Свойственная авторитарным режимам идея о том, что музыкой необходимо управлять и ни в коем случае не предоставлять ее самой себе, существует почти столько же, сколько существует и западная цивилизация: пример подобного отношения легко находится в «Государстве» Платона, где Сократ рассуждает с коллегой Главконом о том, какая музыка в их идеальном государстве будет разрешена, а какая изгнана, признавая право на существование в нем только таких музыкальных ладов, которые «превосходно подражают голосам людей несчастных, счастливых, рассудительных, мужественных» (Главкон называет эти лады – дорийский и фригийский). Боэций, как само собой разумеющееся, рассказывает о Пифагоре, который с помощью смены музыкального лада укротил некоего пьяного юношу, собиравшегося поджечь дом своего врага, и привел его в состояние «абсолютного покоя»: здесь уже видна не только идея инструментального воздействия музыки на человека, но и представление о полной операциональной предсказуемости такого воздействия.

По этим двум примерам нетрудно заметить, что проблемы в отношениях между музыкой и социальными регуляторами начинаются тогда, когда музыка в представлении тех, кто к ней обращается, обретает инструментальное значение: во всех риториках, к которым прибегают авторитарные (реакционные, традиционалистские whatever) режимы, непременно будет находиться ссылка на преобразовательный потенциал музыки.

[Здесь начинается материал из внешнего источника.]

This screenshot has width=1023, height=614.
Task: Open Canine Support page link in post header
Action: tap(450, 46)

Она, разумеется, будет встречаться и при подобных разговорах о других видах искусства, но в случае с музыкой история особая – та, в представлении заинтересованных лиц, в силу своей плохо артикулируемой, «физиологической» онтологии обладает потенциалом немедленного, дорефлексивного и, поэтому, прямо манипулятивного воздействия на социум.

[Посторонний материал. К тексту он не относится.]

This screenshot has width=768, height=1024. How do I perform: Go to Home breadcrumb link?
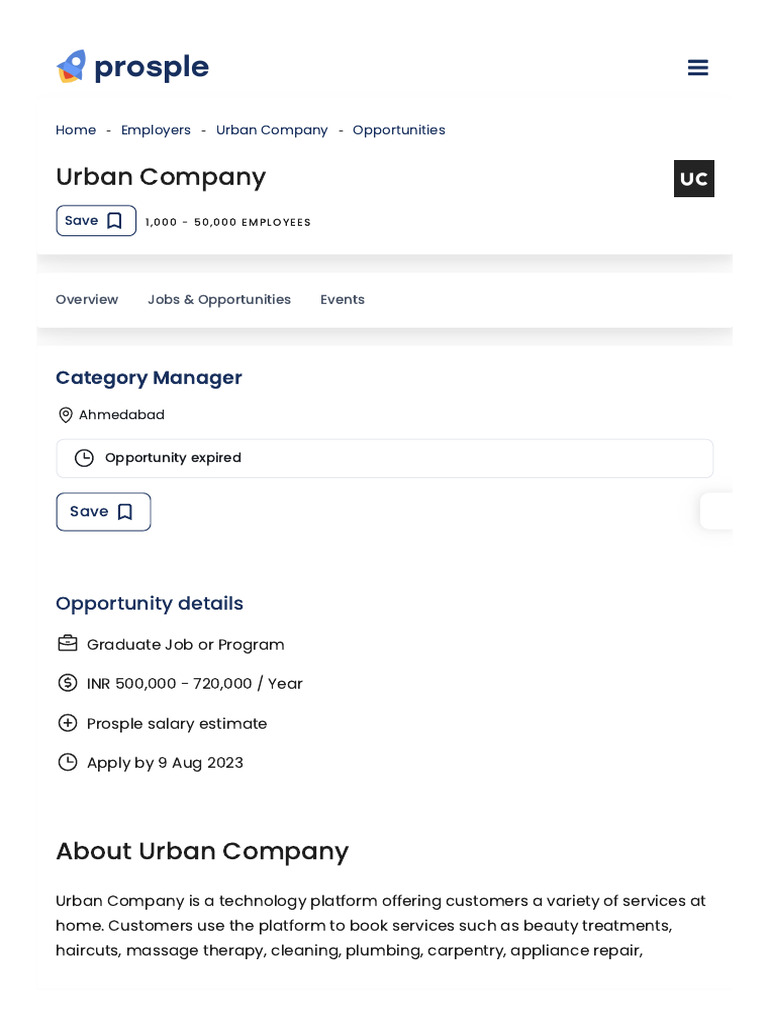(x=76, y=130)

Наивно было бы, разумеется, думать, что музыка (и музыканты) в данном вопросе всегда страдательные объекты: музыка, будучи в первую очередь структурой (более, чем любой другой вид искусства, за вычетом, вероятно, архитектуры), всегда в связи с этим тяготеет к порядку – тому порядку, обещание которого лежит в основе легитимности авторитарных режимов (при Муссолини, как известно, «поезда стали ходить по расписанию»). Большое число музыкантов-модернистов, проблематизировавших в своем антиромантизме именно идею подчинения музыки строгим порядкам, по этой причине сочувствовало авторитарным режимам – самым характерным примером тут будет симпатизировавший Муссолини Стравинский (в 1930 году он говорил «Полагаю, никто не боготворит Муссолини больше, чем я»), который был настолько оскорблен фактом внесения его в нацистской Германии в список «дегенеративных художников», что потрудился письменно заверить немецкое министерство иностранных дел в своем отрицательном отношении к «еврейскому культурбольшевизму». Вкупе с его анкетой, доказывавшей его благородное происхождение, и отзывом Рихарда Штрауса об «энтузиазме Стравинского в адрес идей Гитлера», которые осмотрительно приложил его издатель, послание это убедило немецких идеологов в его лояльности, и ему было сообщено о «благожелательном нейтралитете» со стороны немецкого правительства.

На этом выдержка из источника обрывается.